• **Goal of the exercise**
Only the lines below from the one containing "The width and" through the one containing "1024x551 pixels." belong in the answer, set down exactly, with the pictures left out.
:: Source information
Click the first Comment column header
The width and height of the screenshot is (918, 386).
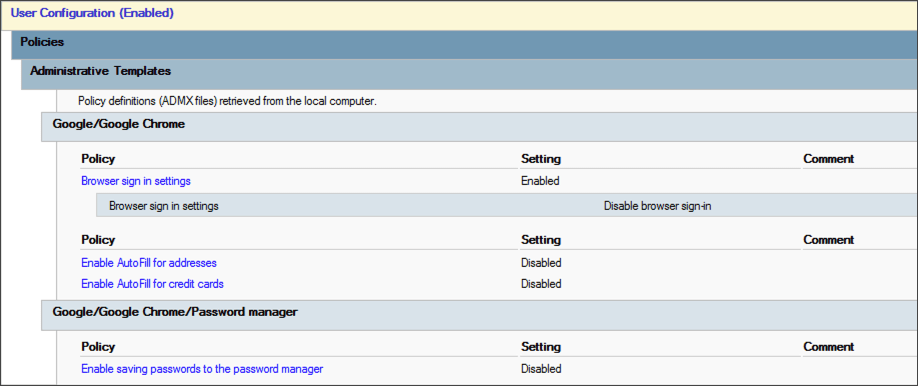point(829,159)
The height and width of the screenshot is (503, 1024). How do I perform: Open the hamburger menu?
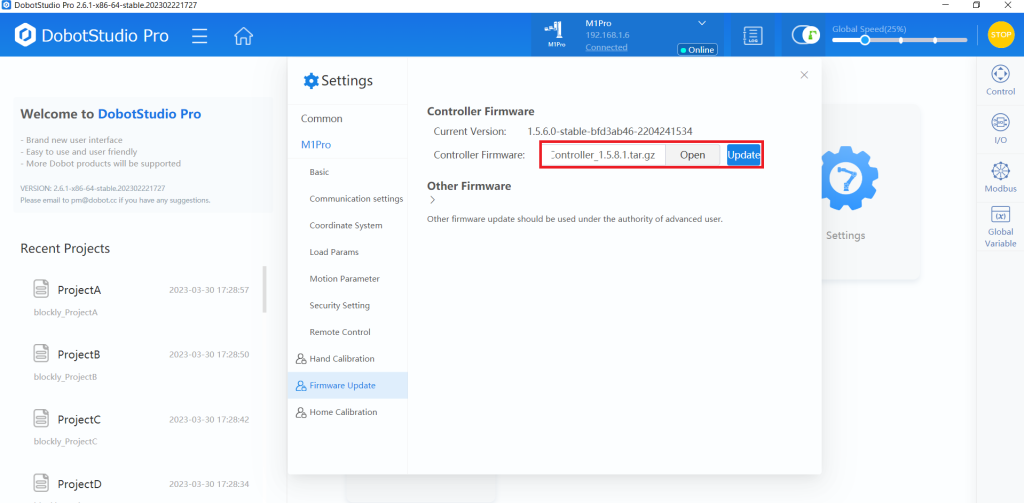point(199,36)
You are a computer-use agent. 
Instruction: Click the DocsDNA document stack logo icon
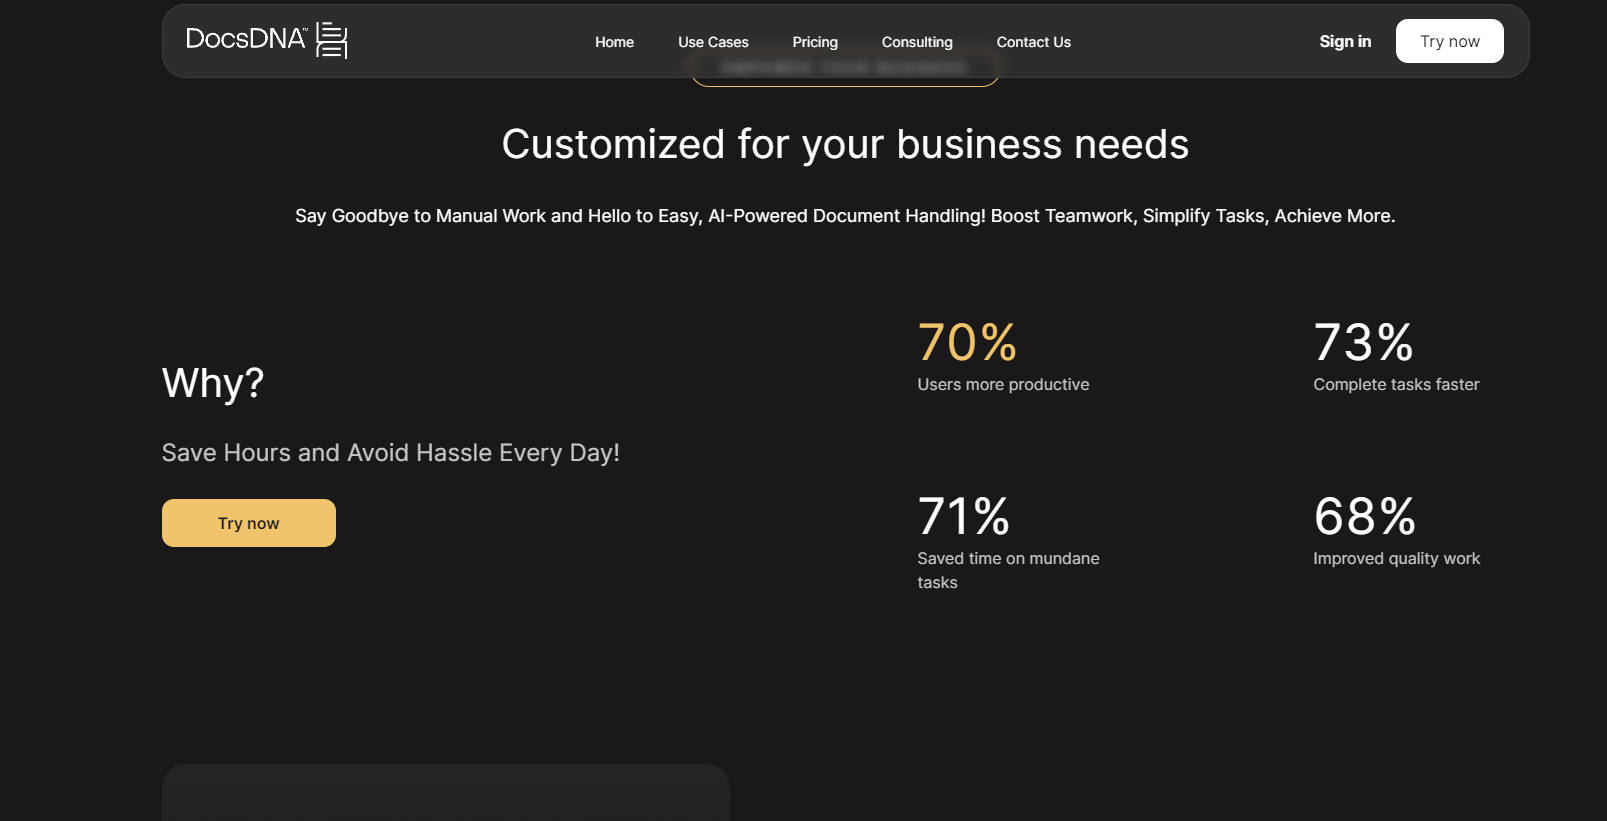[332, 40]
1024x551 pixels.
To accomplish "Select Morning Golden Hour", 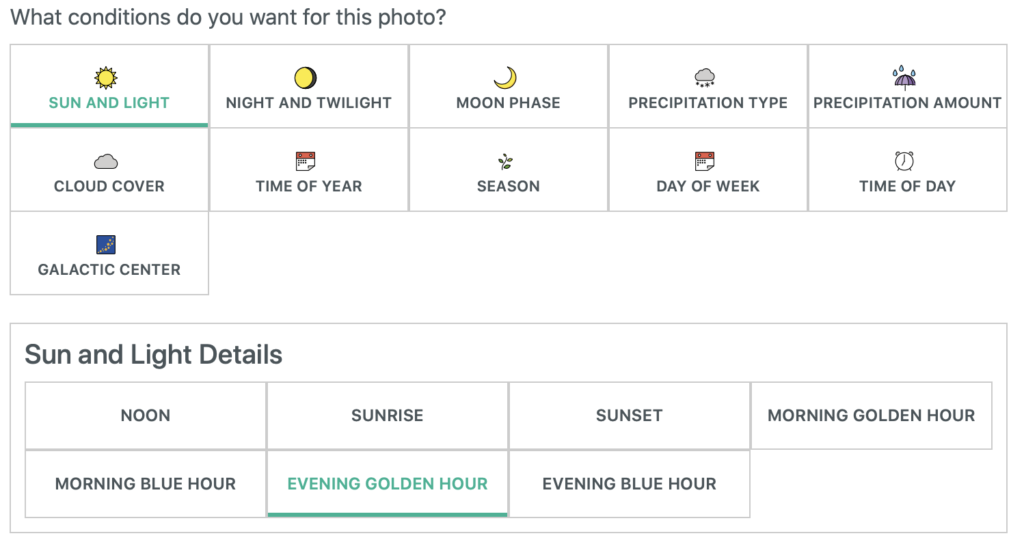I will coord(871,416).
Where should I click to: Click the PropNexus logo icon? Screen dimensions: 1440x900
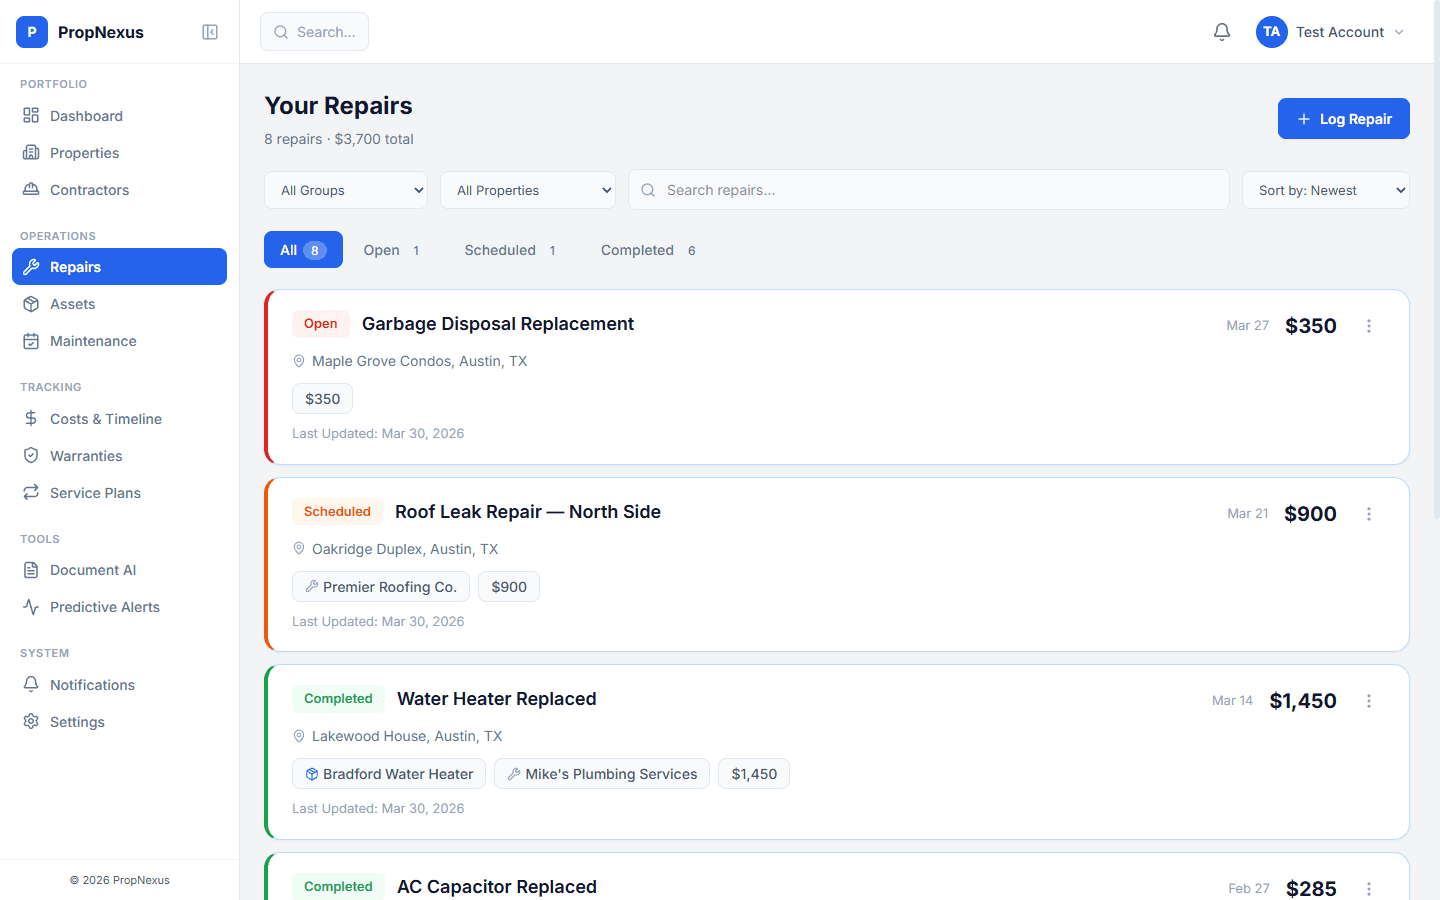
::::
• **Solution to the exercise**
The width and height of the screenshot is (918, 386).
point(829,159)
The height and width of the screenshot is (503, 1024). How do I perform: Open the hamburger menu?
point(199,36)
You are a computer-use agent. 
Instruction: Click the DocsDNA document stack logo icon
[332, 40]
1024x551 pixels.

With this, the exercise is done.